4. Talonavicular (midtarsal joint)
a) Cavus feet often lack a "mobile adapter" shock absorption function. Feet tend to be neutral or supinated and the talonavicular joint is often, if not usually, fixated. Have patient supine. You place your middle finger over the talonavicular joint and overlap with your other hand. Medially rotate the leg; dorsiflex and invert the foot; apply long axis traction and impulse. Very often you will feel or hear an audible release.
b) Push/pull (dorsal-to-plantar glide as above).
5. Calcaneal/cuboid
a) The above manner can be used, but instead of inverting the foot, evert it for cuboid adjustment.

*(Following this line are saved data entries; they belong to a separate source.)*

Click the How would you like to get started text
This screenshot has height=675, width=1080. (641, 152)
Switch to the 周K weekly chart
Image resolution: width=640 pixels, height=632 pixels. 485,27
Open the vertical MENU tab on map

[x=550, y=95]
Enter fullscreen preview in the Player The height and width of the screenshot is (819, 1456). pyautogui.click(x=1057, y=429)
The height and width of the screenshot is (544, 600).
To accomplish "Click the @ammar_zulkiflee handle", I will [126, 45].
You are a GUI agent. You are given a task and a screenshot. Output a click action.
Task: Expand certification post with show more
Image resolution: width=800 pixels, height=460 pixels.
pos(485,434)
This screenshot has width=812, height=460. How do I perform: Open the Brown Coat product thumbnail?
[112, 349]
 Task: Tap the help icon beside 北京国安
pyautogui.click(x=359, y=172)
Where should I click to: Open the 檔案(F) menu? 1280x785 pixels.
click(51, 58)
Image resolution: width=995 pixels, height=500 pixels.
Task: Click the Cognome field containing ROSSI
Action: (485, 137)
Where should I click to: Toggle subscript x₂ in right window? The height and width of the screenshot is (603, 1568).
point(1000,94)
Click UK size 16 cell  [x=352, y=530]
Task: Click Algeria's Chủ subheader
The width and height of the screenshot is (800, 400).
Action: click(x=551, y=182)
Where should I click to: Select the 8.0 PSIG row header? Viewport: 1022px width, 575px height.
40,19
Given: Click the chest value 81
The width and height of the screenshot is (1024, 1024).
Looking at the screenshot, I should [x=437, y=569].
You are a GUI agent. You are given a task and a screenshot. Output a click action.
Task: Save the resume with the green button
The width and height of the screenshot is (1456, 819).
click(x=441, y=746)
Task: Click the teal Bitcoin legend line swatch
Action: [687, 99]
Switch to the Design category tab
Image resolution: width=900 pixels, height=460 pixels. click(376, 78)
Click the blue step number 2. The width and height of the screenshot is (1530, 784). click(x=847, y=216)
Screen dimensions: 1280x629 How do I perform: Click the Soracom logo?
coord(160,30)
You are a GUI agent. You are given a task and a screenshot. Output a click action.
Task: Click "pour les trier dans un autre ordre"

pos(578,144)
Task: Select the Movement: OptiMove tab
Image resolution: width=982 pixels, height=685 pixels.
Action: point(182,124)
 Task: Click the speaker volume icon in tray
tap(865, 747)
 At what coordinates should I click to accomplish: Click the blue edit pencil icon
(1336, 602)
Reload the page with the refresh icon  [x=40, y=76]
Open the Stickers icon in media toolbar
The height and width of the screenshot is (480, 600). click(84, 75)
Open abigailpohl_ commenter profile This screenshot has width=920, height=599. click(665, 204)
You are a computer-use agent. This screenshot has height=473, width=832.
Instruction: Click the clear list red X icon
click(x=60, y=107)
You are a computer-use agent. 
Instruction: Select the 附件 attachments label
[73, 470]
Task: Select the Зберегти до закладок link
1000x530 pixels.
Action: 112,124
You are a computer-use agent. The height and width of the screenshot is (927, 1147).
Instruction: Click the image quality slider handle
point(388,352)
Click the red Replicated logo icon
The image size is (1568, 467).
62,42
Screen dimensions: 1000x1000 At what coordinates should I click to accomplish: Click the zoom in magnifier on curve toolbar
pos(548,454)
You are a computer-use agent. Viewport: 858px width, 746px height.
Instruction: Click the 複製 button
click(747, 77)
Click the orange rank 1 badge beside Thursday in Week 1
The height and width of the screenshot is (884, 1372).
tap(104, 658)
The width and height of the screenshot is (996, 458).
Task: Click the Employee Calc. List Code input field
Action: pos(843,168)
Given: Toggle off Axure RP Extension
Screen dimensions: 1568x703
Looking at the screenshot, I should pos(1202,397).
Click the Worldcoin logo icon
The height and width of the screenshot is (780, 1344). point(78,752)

b) Patient sitting or lying supine, using the patient's right foot for example, you face the patient. Use a web contact with thumb under cuboid; you can see the dorsum of both your hands in this move. With your other hand, grasp metatarsals with your right thumb under the navicular area and twist as if wringing out a washcloth; you are pronating the cuboid and supinating the metatarsonavicular.
c) Patient prone (lying face down) you grasp the cuboid/metatarsal with a reinforced double thumb contact; push-pull repeatedly with impulse.
6. Subtalar joint
a) Patient sitting or lying supine with knee bent with heel resting on adjusting table: Cup patient's heel in your hand and rest on the table; with your other hand use a web contact, dorsum of your hand up. Now, push-pull in a rocking motion.
b) Long axis extension with rocking motion. Doctor sits between patient's legs (patient supine), contacts talus with thumb and index finger using both hands.
c) Patient prone, you grasp the heel with one hand and talus with the other; push-pull with impulses.
d) Lateral subtalar (patient prone) -- same as above with thrust from lateral to medial (thrust opposite for medial subtalar fixation).
e) Lateral or medial fixation of subtalar joint with recoil adjustment: You place patient's foot on table, preferably with "drop" mechanics. Contact subtalar joint with soft pisiform and thrust with recoil or impulse to gap the joint space.
7. Ankle mortise
The ankle normally moves in dorsi and plantar flexion. There is no rotation or lateral flexion other than possibly some joint play. Hearon describes anterior subluxation of the talus in the mortise and his technique, illustrated in Dynamic Chiropractic, August 18, 1990 issue.
a) Long axis extension: The position of the patient is prone and the maneuver is described under subtalar joint. Doctor sits between the patient's legs and leans against the patient's thigh, then pushes talus away from mortise. Separation can easily be felt.
b) Anteroposterior glide -- patient sitting on the table with hip and knee flexed: With knee bent, with heel on table, grasp patient's tibia with one hand and talus with the other hand, then push-pull with impulse.
The above manipulations are fundamental maneuvers. Many variations are possible; however, these work very well. Adjunctive physiotherapy is quite useful, especially in chronic cases or when inflammation is secondary to pathomechanical conditions. The average pronation patient does not require foot x-rays; occasionally blood work is helpful such as uric acid levels in gout, etc. Ninety-five percent of the time the diagnosis of foot pathomechanics is sraightforward and is made from clinical findings. Chiropractors can do more for the average patient than any other clinician by applying expertise in both orthotics and foot biomechanical correction.